I have 2 kafka topics - recommendations
and clicks
. The first topic has recommendations object keyed by a unique Id (called recommendationsId
). Each product has a URL which the user can click.
The clicks
topic gets the messages generated by clicks on those product URLs recommended to the user. It has been so set up that these click messages are also keyed by the recommendationId
.
Note that
relationship between recommendations and clicks is one-to-many. A recommendations may lead to multiple clicks but a click is always associated with a single recommendation.
each click object would have a corresponding recommendations object.
a click object would have a timestamp later than the recommendations object.
the gap between a recommendation and the corresponding click(s) could be a few seconds to a few days (say, 7 days at the most).
My goal is to join these two topics using Kafka streams join. What I am not clear about is whether I should use a KStream x KStream join or a KStream x KTable join.
I implemented the KStream x KTable
join by joining clicks
stream by recommendations
table. However, I am not able to see any joined clicks-recommendations pair if the recommendations were generated before the joiner was started and the click arrives after the joiner started.

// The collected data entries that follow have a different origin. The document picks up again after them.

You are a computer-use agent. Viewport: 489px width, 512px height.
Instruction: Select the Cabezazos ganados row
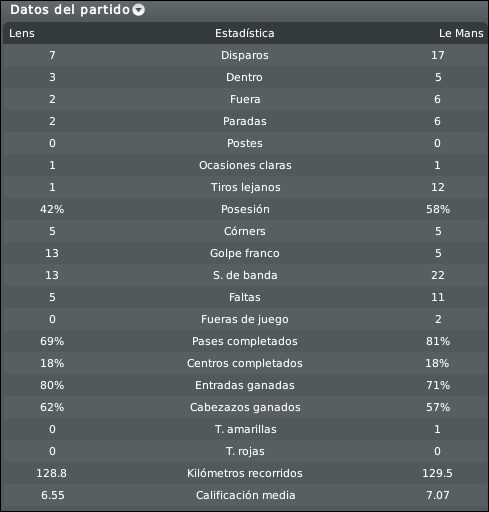(x=245, y=407)
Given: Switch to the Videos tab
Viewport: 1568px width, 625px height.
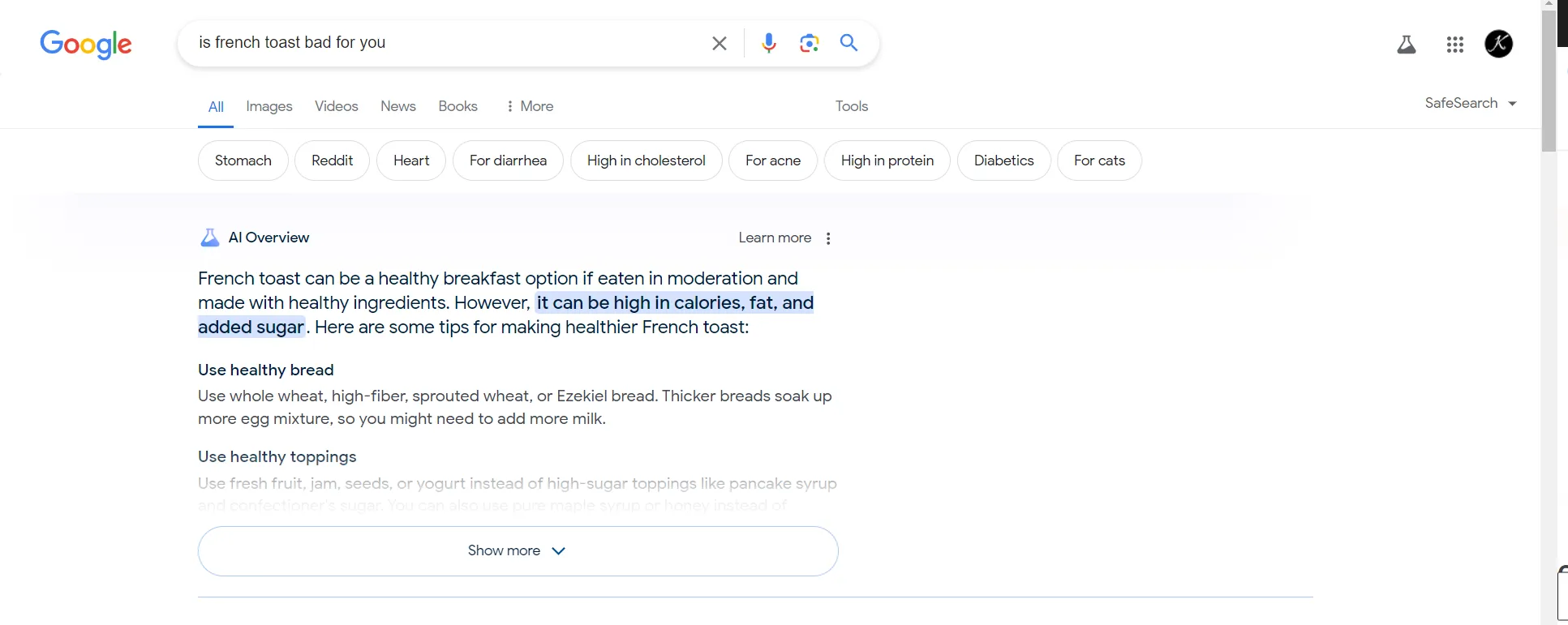Looking at the screenshot, I should (336, 106).
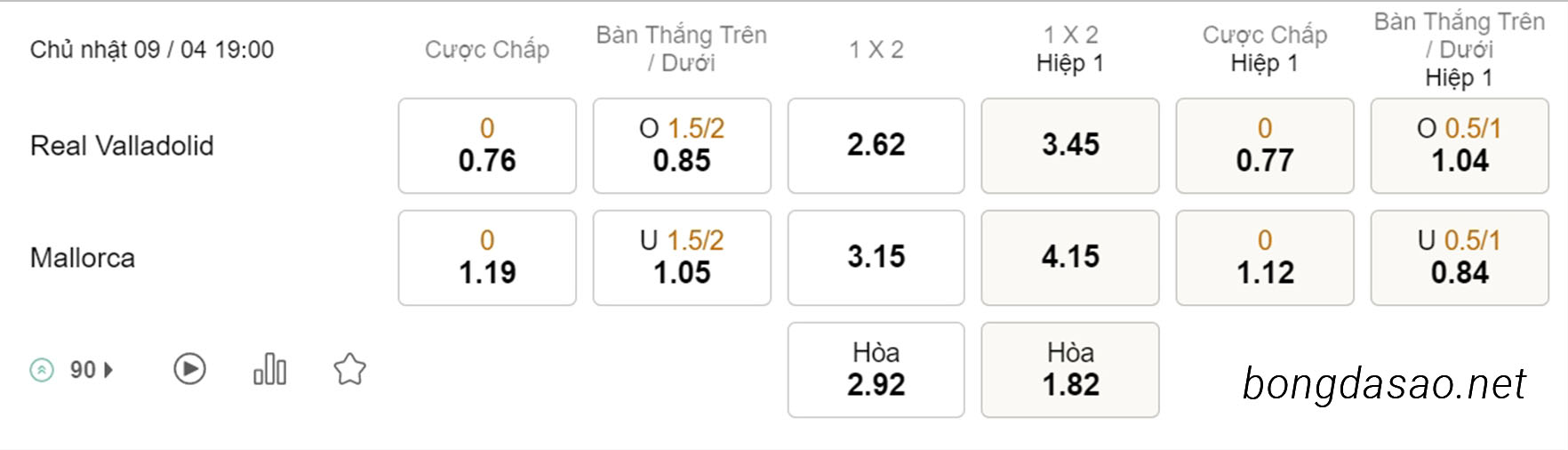Select full-time draw Hòa 2.92
Screen dimensions: 1568x450
(876, 370)
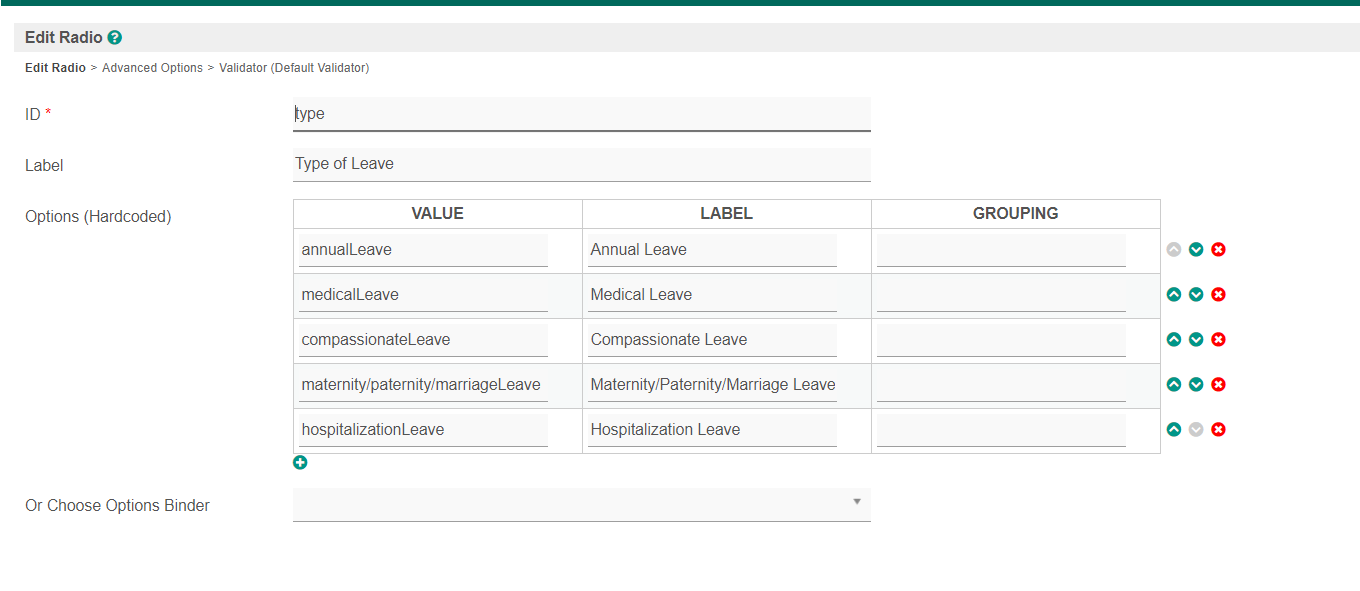Remove the Medical Leave option row
This screenshot has height=591, width=1360.
pos(1218,294)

Am I using the right join? Should I be using KStream x KStream
join? If so, in order to be able to join a click with a recommendation at most 7 days in the past, should I set the window size to 7 days? Do I also need to set the "retention" period in this case?
My code to perform KStream x KTable
join is as follows. Note that I have defined classes Recommendations
and Click
and their corresponding serde. The click messages are just plain String
(url). This URL String is joined with Recommendations
object to create a Click
object which is emitted to the jointTopic
.
public static void main(String[] args){
if(args.length!=4){
throw new RuntimeException("Expected 3 params: bootstraplist clickTopic recsTopic jointTopic");
}
final String booststrapList = args[0];
final String clicksTopic = args[1];
final String recsTopic = args[2];
final String jointTopic = args[3];
Properties config = new Properties();
config.put(StreamsConfig.APPLICATION_ID_CONFIG, "my_joiner_id");
config.put(StreamsConfig.BOOTSTRAP_SERVERS_CONFIG, booststrapList);
config.put(StreamsConfig.KEY_SERDE_CLASS_CONFIG, Serdes.String().getClass().getName());
config.put(StreamsConfig.VALUE_SERDE_CLASS_CONFIG, JoinSerdes.CLICK_SERDE.getClass().getName());
KStreamBuilder builder = new KStreamBuilder();
// load clicks as KStream
KStream<String, String> clicksStream = builder.stream(Serdes.String(), Serdes.String(), clicksTopic);
// load recommendations as KTable
KTable<String, Recommendations> recsTable = builder.table(Serdes.String(), JoinSerdes.RECS_SERDE, recsTopic);
// join the two
KStream<String, Click> join = clicksStream.leftJoin(recsTable, (click, recs) -> new Click(click, recs));
// emit the join to the jointTopic
join.to(Serdes.String(), JoinSerdes.CLICK_SERDE, jointTopic);
// let the action begin
KafkaStreams streams = new KafkaStreams(builder, config);
streams.start();
}
This works fine as long as both recommendations and clicks have been generated after the joiner (the above program) is run. If, however, a click arrives for which the recommendation was generated before the joiner was run, I don't see any join happening. How do I fix this?
If the solution is to use KStream x KSTream
join, then please help me understand what window size I should select and what retention period to select.